Why should government endorse same sex marriage?

The above fictional account touches on the gimmicky raffles the Obama campaign has been using to raise money.  Small-time donors first had a chance to meet George Clooney, and now  Sarah Jessica Parker.  For Mother’s Day, there was the opportunity to win mom a tweet from the President himself.

The other issue I’ve depicted and invite you examine for the remainder of this post is gay marriage.  The tendency in the public square is to conflate cultural practice with government endorsement.  We saw this two weeks ago when some folks were upset with North Carolina’s poll but pleased with President Obama’s evolution.  If we want a lucid discourse on marriage, we need to parse the cultural practice from government endorsement.  The critical question to ask: why is this new task of endorsement—with its associated costs—necessary?

Supporters of gay marriage often say it’s a civil  rights issue, inviting a comparison to the historic plight of racial minorities.  But the gay community’s experience today is nothing like the suffering under Jim Crow.  The collective socioeconomic status of homosexuals doesn’t reflect some sort of pervasive systemic bias.  And Federal laws already protect against sexual orientation discrimination.  The relative lack of exigency is a strike against the necessity of endorsement.

Yet, through personal experience, many feel gay marriage to have the moral force of a civil rights issue.  “Equality!” is the cry.  What is government supposed to equalize: individuals or relationships?  The state certainly treats individuals differently.  Men must sign up for selective service; women don’t.  Divorcing mothers tend to win custody over fathers.  And government  justifiably treats relationships differently too:  marriages are proscribed on the basis on age, blood relation, ability to consent, or number of  partners in the relationship.  Having strong feelings about equality doesn’t make government endorsement necessary.

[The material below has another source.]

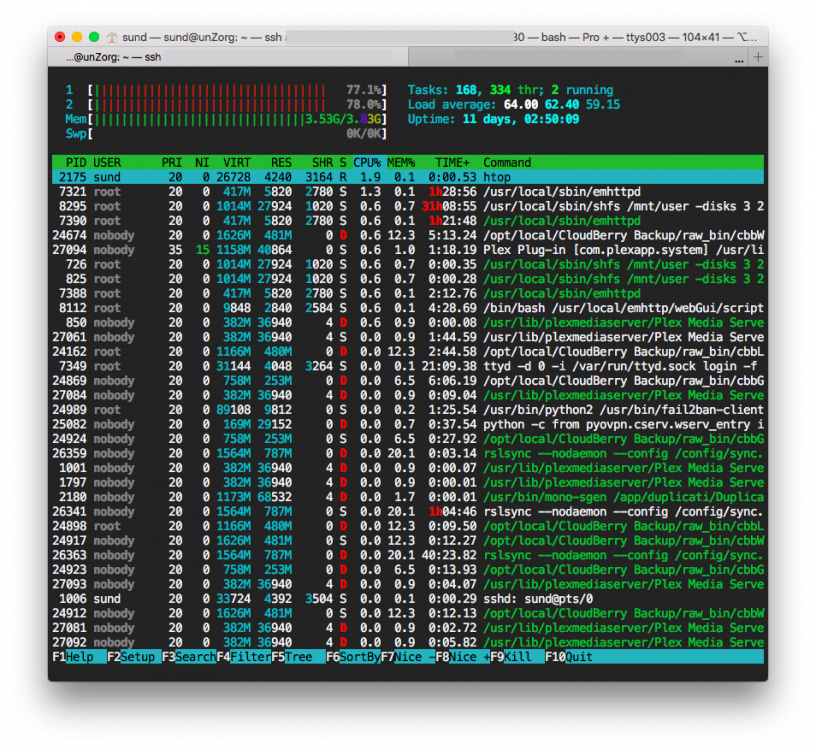Click F9 Kill in the function bar

point(517,657)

The question remains, why endorse?  One with an expansive view of government may say that endorsement validates or affirms the humanity of gay individuals.  But personal affirmation is not the state’s  business.  We all have God-breathed dignity in spite of what government says about us.  Dissidents living under oppressive regimes around the world know this.  It’s our patrimony as Americans to know and live this truth without such pointed help from Uncle Sam.

In opening up two weeks ago, Vice President Biden gushed about commitment and love.  But governmental recognition of marriage, which boils down to enforcing a contract, is an unsexy thing.  It’s not about feeling love or commitment.  It’s a man and woman assenting to being bound by the law, with the end of raising children well in mind.  With the contract, the couple faces an increased cost of separation, and so does the court system for that matter.  This is another reason why government shouldn’t recognize relationships it doesn’t have to.  And it doesn’t have to because same sex couples never produce children naturally, while opposite sex couples do all the time.  Simultaneously, they face pressures that would separate them from each other.  It’s a bit ignoble, but that is the human condition.

All this to say government needn’t recognize gay marriage.  In fact, the  push for recognition sends the dangerous signal that government’s role is to correct every perceived societal slight, or worse, validate our personal feelings.  Each of us should feel free to pursue any relationship or endeavor we find fulfilling.  Just keep government out of it if you’re able.